Given records:
++++++++
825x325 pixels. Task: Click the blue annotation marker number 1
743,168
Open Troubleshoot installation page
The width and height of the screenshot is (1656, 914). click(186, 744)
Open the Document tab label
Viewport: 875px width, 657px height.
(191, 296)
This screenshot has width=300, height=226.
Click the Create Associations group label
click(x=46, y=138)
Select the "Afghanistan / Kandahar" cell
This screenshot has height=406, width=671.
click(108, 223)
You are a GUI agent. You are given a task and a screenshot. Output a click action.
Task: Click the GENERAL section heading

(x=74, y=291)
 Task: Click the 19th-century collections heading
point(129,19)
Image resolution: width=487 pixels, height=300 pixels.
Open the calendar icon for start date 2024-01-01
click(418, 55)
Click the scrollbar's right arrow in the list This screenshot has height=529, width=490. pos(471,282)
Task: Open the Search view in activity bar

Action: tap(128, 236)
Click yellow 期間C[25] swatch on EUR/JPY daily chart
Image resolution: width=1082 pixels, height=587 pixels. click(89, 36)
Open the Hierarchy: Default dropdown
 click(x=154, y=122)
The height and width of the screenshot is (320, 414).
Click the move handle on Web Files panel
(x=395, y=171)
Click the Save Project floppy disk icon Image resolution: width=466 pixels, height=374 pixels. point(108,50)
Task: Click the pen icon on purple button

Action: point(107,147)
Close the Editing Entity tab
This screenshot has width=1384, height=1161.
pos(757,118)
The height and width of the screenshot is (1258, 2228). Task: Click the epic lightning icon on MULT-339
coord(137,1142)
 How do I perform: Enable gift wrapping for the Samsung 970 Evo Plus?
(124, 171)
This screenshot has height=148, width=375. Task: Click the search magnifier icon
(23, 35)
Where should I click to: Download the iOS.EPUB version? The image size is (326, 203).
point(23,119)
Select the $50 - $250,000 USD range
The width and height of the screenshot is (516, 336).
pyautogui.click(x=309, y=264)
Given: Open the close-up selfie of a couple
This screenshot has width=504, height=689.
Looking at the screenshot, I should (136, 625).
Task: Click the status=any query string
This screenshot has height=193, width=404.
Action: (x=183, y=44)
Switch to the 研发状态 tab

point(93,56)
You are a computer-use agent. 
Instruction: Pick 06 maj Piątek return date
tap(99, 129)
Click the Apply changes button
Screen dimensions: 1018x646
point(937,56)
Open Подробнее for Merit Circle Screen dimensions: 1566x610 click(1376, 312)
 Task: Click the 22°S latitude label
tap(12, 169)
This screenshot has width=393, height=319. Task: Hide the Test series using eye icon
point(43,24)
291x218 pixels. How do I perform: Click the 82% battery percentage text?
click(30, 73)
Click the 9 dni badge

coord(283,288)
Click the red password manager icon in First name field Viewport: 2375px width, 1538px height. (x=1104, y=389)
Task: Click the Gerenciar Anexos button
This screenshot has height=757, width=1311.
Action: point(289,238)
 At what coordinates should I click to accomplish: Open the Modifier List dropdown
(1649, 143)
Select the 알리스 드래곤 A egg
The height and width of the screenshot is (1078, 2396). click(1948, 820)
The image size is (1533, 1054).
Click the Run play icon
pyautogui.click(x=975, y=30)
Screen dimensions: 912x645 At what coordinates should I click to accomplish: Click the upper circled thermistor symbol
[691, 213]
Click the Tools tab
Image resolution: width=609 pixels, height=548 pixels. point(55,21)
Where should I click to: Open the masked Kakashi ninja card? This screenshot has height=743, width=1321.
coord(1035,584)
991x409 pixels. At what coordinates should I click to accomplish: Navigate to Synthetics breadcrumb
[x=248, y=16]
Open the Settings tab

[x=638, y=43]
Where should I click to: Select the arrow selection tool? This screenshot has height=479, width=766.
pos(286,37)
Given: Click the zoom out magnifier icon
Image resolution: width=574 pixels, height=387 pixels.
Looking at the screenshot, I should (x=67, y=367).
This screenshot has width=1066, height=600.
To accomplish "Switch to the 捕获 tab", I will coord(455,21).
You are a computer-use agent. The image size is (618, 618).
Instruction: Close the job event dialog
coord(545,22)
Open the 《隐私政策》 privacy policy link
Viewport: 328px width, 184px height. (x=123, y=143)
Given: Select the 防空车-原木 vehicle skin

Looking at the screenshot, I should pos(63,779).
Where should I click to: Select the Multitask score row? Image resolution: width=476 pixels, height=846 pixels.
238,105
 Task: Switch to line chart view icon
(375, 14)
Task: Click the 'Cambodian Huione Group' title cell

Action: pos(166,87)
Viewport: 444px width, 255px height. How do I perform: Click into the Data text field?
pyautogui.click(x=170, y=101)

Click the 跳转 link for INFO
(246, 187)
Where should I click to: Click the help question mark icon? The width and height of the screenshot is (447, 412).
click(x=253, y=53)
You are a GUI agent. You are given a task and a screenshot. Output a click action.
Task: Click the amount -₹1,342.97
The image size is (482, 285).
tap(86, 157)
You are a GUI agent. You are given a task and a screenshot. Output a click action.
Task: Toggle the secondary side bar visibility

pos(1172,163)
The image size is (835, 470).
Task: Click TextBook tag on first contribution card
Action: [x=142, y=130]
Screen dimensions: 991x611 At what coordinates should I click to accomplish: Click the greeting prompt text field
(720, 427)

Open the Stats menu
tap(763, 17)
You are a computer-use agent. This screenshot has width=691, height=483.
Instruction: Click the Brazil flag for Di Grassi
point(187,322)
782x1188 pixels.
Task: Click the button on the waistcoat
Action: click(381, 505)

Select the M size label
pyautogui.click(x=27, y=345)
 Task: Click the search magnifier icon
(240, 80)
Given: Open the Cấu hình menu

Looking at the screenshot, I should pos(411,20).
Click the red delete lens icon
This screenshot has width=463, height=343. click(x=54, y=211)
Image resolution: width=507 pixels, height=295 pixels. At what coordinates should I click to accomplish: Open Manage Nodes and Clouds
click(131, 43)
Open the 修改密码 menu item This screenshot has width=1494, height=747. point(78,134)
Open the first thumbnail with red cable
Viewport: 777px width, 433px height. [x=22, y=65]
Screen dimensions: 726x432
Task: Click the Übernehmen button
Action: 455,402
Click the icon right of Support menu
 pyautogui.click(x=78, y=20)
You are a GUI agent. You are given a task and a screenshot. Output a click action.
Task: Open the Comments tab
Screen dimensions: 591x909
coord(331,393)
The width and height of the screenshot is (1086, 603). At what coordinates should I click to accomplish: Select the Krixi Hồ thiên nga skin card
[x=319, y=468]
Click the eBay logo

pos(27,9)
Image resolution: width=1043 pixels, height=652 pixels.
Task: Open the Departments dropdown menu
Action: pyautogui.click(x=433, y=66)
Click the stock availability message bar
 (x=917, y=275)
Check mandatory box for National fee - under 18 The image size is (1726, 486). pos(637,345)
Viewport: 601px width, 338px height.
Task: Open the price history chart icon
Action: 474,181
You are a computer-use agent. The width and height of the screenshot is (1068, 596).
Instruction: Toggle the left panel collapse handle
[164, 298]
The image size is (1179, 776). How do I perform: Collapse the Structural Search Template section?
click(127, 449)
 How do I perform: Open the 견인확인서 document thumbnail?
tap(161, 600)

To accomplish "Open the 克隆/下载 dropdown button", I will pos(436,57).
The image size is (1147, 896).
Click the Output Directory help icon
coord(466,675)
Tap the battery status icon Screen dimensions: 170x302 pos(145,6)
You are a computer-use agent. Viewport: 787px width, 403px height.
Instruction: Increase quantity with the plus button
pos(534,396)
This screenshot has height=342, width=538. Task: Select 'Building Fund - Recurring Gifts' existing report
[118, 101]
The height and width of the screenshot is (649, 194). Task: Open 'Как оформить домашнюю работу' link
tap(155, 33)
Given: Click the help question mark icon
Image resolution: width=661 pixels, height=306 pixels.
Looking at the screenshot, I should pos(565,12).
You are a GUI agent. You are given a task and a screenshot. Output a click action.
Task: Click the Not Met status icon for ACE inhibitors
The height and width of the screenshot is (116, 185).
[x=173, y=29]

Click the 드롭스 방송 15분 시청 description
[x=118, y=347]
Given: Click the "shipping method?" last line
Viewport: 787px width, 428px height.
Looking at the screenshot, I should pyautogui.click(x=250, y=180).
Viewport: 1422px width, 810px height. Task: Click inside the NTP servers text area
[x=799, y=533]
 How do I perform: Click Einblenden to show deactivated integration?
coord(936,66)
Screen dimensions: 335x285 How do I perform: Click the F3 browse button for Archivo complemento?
++++++++
Task directions: Copy the lines above verbatim, starting with the line that contains "Given: Click the zoom out magnifier icon" and ending with the line that contains "Action: [x=142, y=130]".

Task output:
Given: Click the zoom out magnifier icon
Image resolution: width=574 pixels, height=387 pixels.
Looking at the screenshot, I should (x=67, y=367).
This screenshot has width=1066, height=600.
To accomplish "Switch to the 捕获 tab", I will coord(455,21).
You are a computer-use agent. The image size is (618, 618).
Instruction: Close the job event dialog
coord(545,22)
Open the 《隐私政策》 privacy policy link
Viewport: 328px width, 184px height. (x=123, y=143)
Given: Select the 防空车-原木 vehicle skin

Looking at the screenshot, I should pos(63,779).
Where should I click to: Select the Multitask score row? Image resolution: width=476 pixels, height=846 pixels.
238,105
 Task: Switch to line chart view icon
(375, 14)
Task: Click the 'Cambodian Huione Group' title cell

Action: pos(166,87)
Viewport: 444px width, 255px height. How do I perform: Click into the Data text field?
pyautogui.click(x=170, y=101)

Click the 跳转 link for INFO
(246, 187)
Where should I click to: Click the help question mark icon? The width and height of the screenshot is (447, 412).
click(x=253, y=53)
You are a GUI agent. You are given a task and a screenshot. Output a click action.
Task: Click the amount -₹1,342.97
The image size is (482, 285).
tap(86, 157)
You are a GUI agent. You are given a task and a screenshot. Output a click action.
Task: Toggle the secondary side bar visibility

pos(1172,163)
The image size is (835, 470).
Task: Click TextBook tag on first contribution card
Action: [x=142, y=130]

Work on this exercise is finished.